> Requirement
Leave the images aside and output every entry exactly.

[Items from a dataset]

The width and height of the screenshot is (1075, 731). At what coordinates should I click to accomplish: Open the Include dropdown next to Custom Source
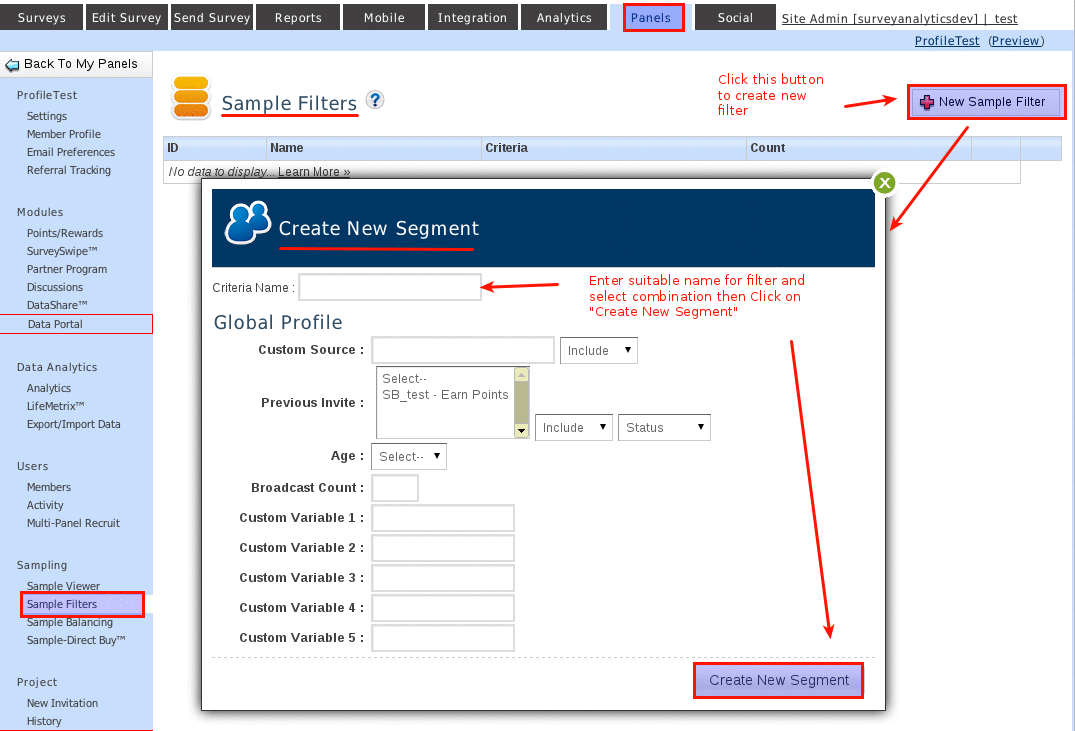pyautogui.click(x=598, y=350)
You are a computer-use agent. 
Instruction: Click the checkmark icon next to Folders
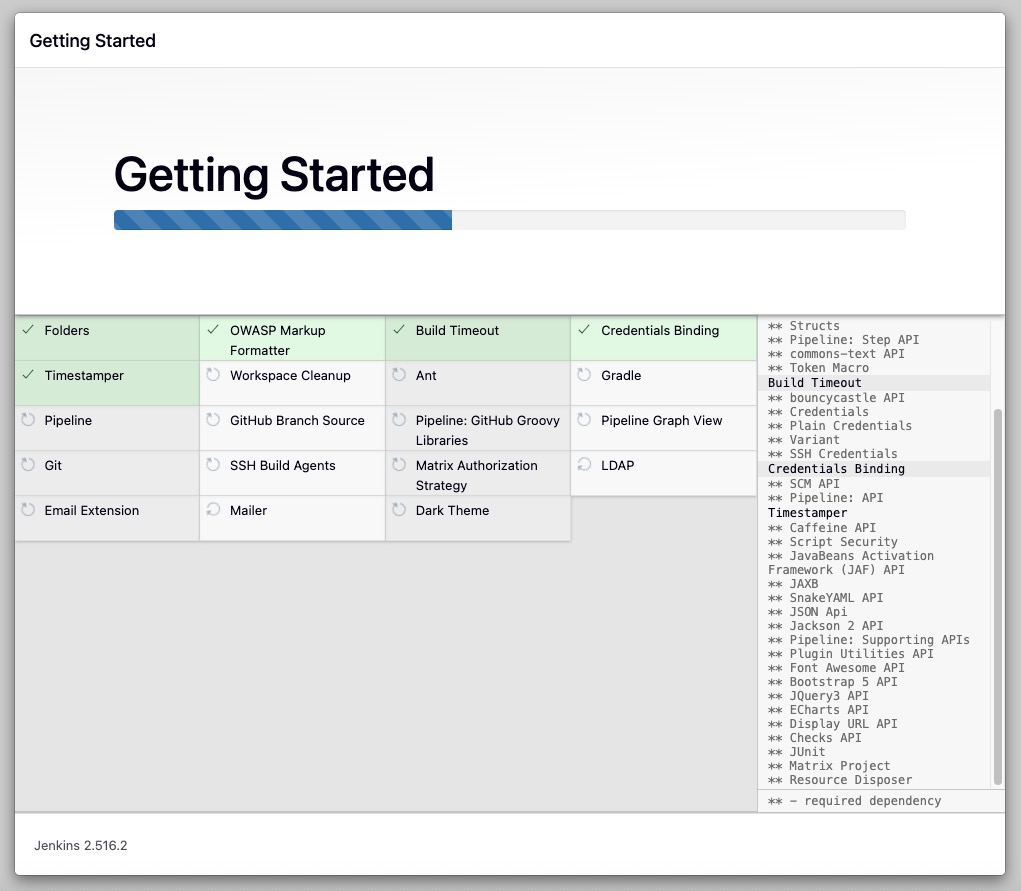[x=28, y=330]
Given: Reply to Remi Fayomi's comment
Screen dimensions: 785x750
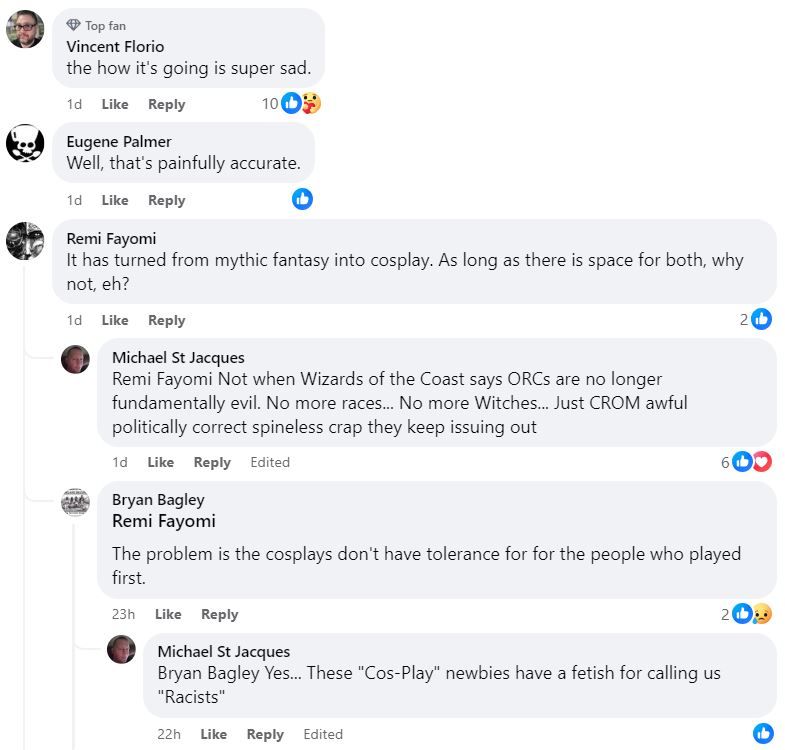Looking at the screenshot, I should [x=166, y=320].
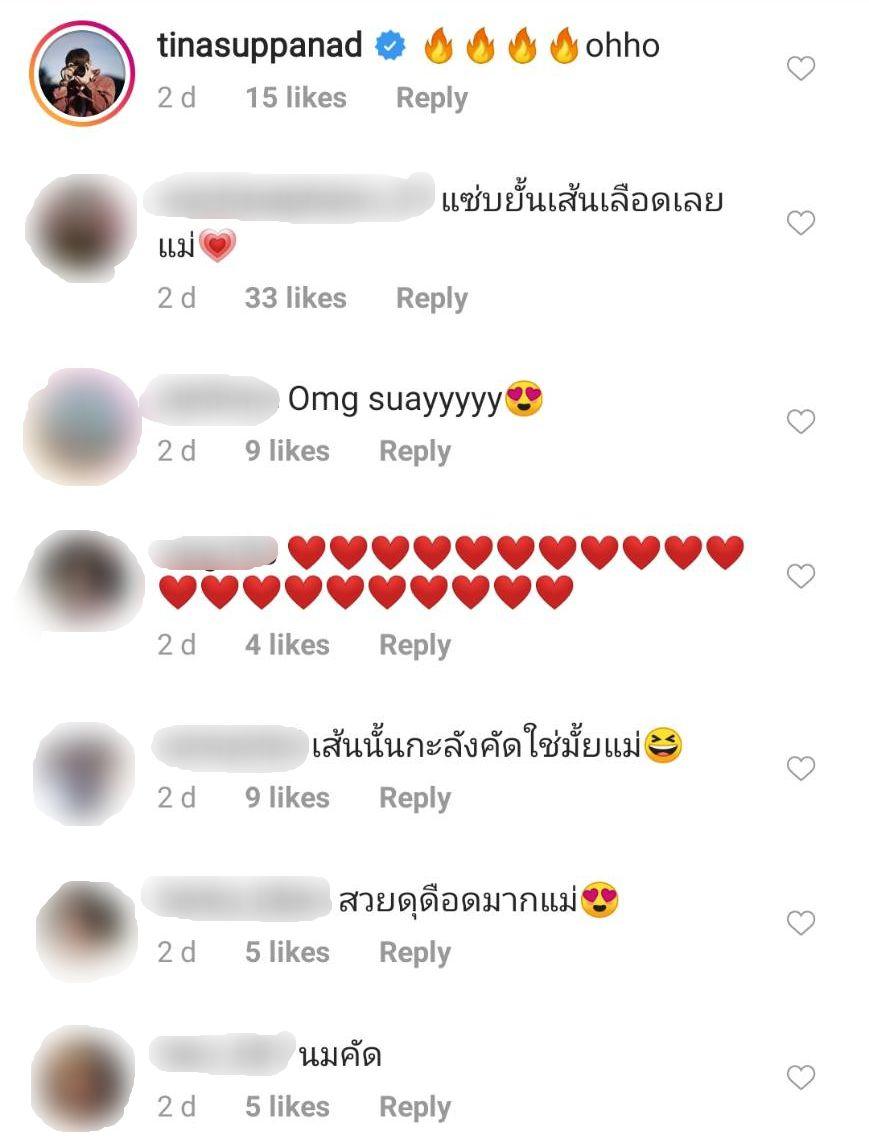Open tinasuppanad profile picture story

pyautogui.click(x=82, y=73)
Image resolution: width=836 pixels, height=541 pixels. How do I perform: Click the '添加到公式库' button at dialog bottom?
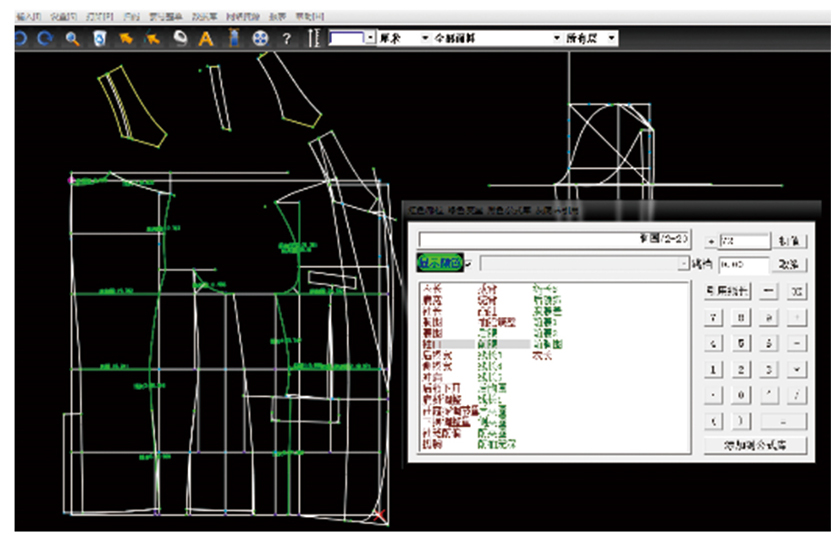[x=756, y=446]
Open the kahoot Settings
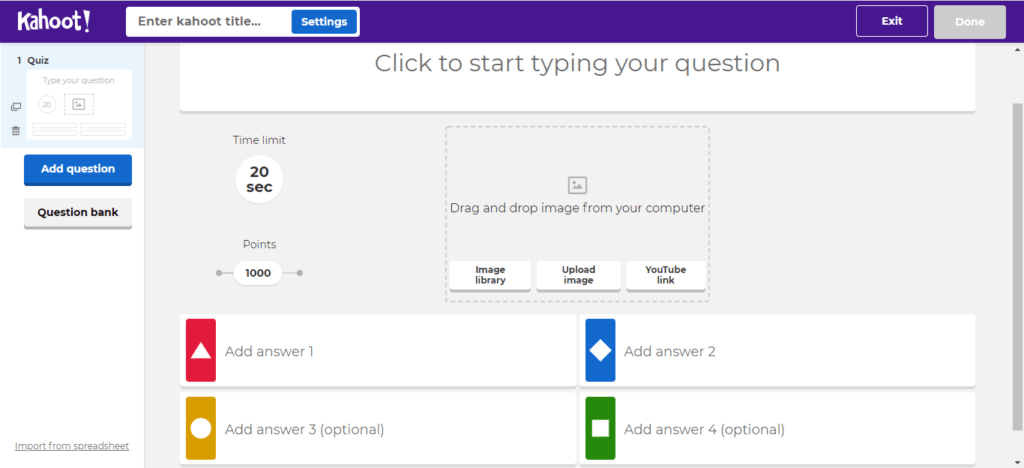1024x468 pixels. click(x=324, y=21)
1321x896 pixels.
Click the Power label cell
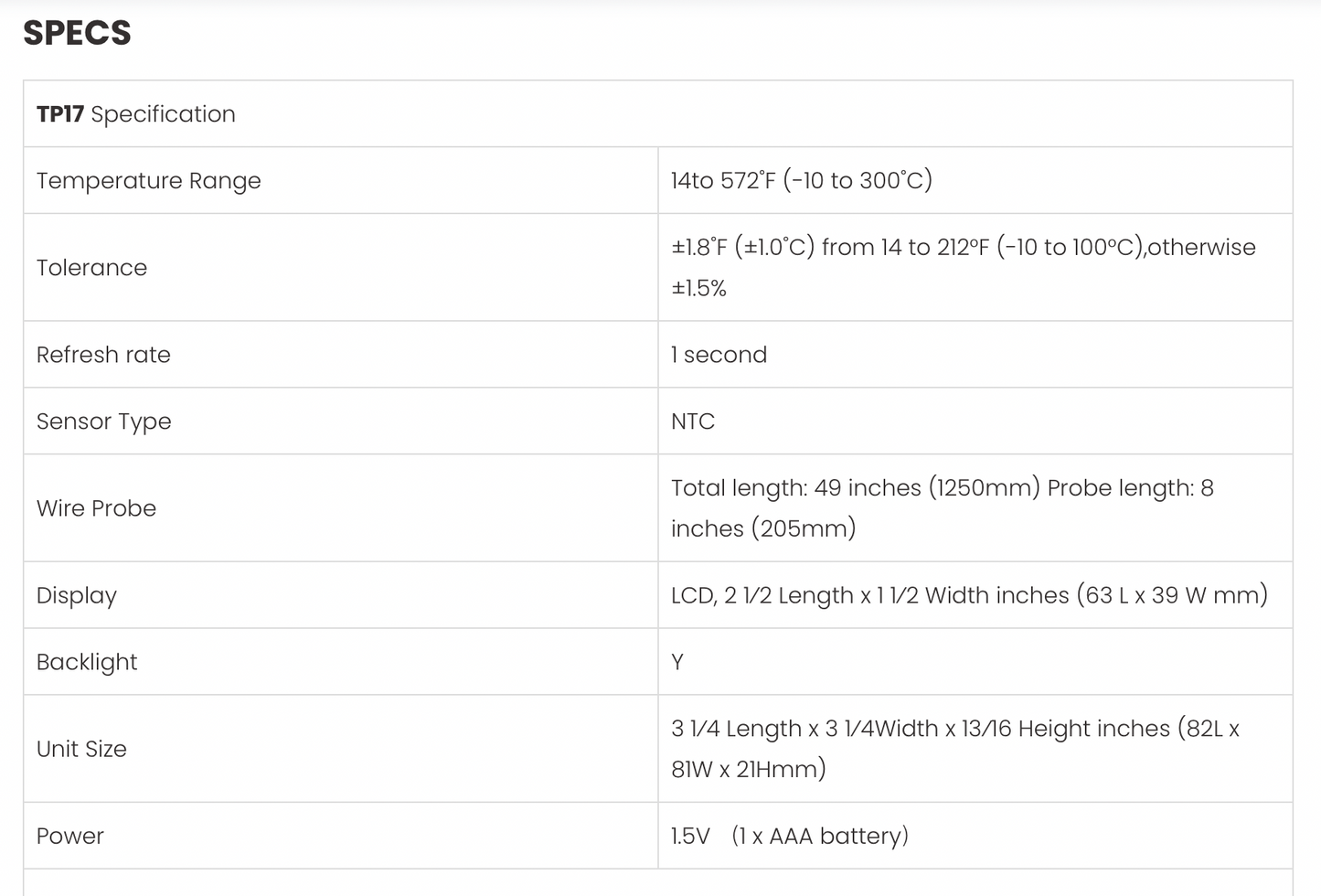(70, 836)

> Task result
The width and height of the screenshot is (1075, 731). At what coordinates should I click to accomplish: Open the Include dropdown next to Custom Source
pyautogui.click(x=598, y=350)
You are a computer-use agent. 
Instruction: Click the checkmark icon next to Folders
[x=28, y=330]
Given: Reply to Remi Fayomi's comment
Screen dimensions: 785x750
Looking at the screenshot, I should [x=166, y=320].
Open tinasuppanad profile picture story

pyautogui.click(x=82, y=73)
Image resolution: width=836 pixels, height=541 pixels. How do I perform: Click the '添加到公式库' button at dialog bottom?
[x=756, y=446]
Open the kahoot Settings
1024x468 pixels. click(x=324, y=21)
1321x896 pixels.
Click the Power label cell
(70, 836)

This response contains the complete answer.